■ **Exercise**
Using the listing, copy each whole line that features "computer".

■ **Data listing**
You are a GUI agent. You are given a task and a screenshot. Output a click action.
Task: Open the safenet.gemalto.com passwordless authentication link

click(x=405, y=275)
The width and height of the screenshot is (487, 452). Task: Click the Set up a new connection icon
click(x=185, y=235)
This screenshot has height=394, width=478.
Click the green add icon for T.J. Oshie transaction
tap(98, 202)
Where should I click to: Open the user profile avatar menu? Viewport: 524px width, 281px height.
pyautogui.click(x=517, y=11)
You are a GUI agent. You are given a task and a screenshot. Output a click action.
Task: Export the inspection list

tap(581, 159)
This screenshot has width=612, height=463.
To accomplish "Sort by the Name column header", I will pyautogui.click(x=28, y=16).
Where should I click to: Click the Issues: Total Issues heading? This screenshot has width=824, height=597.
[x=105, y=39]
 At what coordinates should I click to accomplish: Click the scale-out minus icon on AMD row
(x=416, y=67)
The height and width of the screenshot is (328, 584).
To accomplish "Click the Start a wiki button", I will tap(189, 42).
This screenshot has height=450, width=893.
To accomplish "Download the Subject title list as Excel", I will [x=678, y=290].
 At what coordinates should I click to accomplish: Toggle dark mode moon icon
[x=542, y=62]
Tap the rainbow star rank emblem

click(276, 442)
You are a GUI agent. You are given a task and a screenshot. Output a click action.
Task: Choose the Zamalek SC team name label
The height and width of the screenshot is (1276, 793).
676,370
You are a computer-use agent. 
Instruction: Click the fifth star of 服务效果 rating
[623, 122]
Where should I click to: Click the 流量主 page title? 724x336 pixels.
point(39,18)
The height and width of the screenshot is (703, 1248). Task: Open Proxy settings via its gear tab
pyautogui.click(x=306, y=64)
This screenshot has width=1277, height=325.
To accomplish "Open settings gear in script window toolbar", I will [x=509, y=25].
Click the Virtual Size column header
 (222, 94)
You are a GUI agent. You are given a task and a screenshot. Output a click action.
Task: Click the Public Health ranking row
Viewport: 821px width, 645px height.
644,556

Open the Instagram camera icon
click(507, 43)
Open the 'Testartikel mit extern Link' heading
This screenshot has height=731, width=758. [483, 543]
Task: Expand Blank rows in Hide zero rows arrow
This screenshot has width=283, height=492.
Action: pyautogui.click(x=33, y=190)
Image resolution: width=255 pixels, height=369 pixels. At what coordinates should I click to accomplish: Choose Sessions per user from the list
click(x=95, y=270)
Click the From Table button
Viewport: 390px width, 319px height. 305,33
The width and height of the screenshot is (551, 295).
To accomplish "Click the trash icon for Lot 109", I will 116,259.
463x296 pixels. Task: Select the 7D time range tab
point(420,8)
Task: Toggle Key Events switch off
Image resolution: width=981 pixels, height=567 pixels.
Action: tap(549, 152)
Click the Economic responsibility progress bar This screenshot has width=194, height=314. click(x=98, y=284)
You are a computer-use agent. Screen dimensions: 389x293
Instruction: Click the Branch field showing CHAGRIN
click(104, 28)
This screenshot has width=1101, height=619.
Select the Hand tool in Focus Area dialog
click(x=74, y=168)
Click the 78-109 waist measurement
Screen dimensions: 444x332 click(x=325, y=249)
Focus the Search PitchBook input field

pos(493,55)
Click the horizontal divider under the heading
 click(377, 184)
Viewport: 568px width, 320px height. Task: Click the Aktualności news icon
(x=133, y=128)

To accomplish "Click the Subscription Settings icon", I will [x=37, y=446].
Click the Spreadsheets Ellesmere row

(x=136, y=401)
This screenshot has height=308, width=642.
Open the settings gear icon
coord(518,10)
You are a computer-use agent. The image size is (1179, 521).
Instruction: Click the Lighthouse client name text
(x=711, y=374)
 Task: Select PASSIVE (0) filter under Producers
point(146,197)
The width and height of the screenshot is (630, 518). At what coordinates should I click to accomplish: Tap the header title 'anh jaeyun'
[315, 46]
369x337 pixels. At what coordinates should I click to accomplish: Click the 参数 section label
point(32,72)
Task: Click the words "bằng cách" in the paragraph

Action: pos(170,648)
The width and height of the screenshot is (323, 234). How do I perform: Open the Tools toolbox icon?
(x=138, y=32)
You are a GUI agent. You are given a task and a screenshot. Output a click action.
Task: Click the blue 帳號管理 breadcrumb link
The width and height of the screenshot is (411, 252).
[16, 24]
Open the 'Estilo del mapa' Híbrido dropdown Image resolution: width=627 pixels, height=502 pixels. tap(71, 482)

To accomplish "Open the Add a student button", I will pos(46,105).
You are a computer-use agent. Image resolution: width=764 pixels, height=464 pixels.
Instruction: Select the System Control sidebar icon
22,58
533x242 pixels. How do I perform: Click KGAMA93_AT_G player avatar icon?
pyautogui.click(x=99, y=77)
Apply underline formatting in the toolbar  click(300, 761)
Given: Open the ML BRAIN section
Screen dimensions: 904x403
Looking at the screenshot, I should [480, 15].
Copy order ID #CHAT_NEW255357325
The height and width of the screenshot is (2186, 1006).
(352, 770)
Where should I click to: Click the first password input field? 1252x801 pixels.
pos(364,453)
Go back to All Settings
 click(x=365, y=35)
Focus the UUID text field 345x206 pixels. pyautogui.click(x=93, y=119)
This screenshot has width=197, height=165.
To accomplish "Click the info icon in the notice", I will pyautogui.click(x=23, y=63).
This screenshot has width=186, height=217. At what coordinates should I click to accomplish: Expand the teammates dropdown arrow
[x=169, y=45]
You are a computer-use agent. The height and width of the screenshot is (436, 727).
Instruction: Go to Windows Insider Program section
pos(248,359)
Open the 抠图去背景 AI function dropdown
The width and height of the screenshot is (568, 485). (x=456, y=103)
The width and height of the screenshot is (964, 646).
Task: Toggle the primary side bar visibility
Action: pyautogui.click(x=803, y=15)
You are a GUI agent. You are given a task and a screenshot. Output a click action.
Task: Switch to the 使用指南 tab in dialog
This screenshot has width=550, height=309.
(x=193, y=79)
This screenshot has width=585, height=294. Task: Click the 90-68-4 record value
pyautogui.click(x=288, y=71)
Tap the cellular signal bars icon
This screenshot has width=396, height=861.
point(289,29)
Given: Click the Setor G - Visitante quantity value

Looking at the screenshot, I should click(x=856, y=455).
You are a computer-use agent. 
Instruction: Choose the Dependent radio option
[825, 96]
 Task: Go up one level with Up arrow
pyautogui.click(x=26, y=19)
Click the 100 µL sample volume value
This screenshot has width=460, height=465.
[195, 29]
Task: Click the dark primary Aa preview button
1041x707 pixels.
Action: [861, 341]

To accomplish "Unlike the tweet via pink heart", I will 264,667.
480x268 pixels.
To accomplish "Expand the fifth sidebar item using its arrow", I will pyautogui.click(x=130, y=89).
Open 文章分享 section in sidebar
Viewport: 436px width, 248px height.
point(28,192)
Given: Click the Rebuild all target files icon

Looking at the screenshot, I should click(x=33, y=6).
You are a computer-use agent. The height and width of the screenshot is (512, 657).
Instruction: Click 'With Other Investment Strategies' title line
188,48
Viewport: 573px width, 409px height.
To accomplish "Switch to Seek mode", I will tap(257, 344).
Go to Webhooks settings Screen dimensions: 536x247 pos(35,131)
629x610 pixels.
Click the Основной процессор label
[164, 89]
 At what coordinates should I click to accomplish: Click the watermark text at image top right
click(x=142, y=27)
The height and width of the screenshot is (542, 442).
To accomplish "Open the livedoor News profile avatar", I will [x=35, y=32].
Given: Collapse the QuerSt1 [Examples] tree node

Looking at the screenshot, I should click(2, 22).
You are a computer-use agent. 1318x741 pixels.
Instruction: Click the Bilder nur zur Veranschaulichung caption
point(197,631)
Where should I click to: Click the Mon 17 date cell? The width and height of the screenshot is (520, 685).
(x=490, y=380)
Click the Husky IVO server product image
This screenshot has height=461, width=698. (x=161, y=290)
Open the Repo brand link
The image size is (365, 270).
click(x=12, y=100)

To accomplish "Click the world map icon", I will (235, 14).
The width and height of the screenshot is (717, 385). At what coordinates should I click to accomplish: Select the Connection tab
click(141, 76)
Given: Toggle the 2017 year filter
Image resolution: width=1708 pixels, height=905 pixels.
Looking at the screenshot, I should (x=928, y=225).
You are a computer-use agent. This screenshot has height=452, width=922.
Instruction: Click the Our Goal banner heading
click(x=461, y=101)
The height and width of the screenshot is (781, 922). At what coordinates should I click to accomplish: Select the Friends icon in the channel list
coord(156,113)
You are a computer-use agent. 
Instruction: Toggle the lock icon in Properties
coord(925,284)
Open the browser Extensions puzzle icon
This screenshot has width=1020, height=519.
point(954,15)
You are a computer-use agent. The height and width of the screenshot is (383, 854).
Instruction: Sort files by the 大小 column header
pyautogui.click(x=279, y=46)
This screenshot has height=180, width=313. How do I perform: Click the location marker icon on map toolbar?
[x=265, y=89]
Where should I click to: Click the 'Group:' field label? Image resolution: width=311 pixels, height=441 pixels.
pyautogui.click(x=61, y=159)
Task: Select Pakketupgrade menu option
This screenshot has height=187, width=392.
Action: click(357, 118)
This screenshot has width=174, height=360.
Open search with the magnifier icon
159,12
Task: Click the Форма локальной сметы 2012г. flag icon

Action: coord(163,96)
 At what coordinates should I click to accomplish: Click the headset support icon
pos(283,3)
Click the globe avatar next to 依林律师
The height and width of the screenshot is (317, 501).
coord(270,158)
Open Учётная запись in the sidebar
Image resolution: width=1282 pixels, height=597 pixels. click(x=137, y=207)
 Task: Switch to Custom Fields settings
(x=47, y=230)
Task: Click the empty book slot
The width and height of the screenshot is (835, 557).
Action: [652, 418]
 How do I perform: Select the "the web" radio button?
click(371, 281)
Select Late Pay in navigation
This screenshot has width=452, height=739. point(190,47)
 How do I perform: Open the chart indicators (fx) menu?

■ **Exercise solution**
You are a computer-use agent. 
You are a computer-use agent. Screen dimensions: 389x293
You are a computer-use agent. The image size is (1179, 521).
You are a computer-use agent. Image resolution: width=764 pixels, height=464 pixels.
You are a computer-use agent. The height and width of the screenshot is (436, 727).
You are a computer-use agent. 
You are a computer-use agent. The height and width of the screenshot is (512, 657).
You are a computer-use agent. 1318x741 pixels.
You are a computer-use agent. This screenshot has height=452, width=922.
You are a computer-use agent. 
You are a computer-use agent. The height and width of the screenshot is (383, 854).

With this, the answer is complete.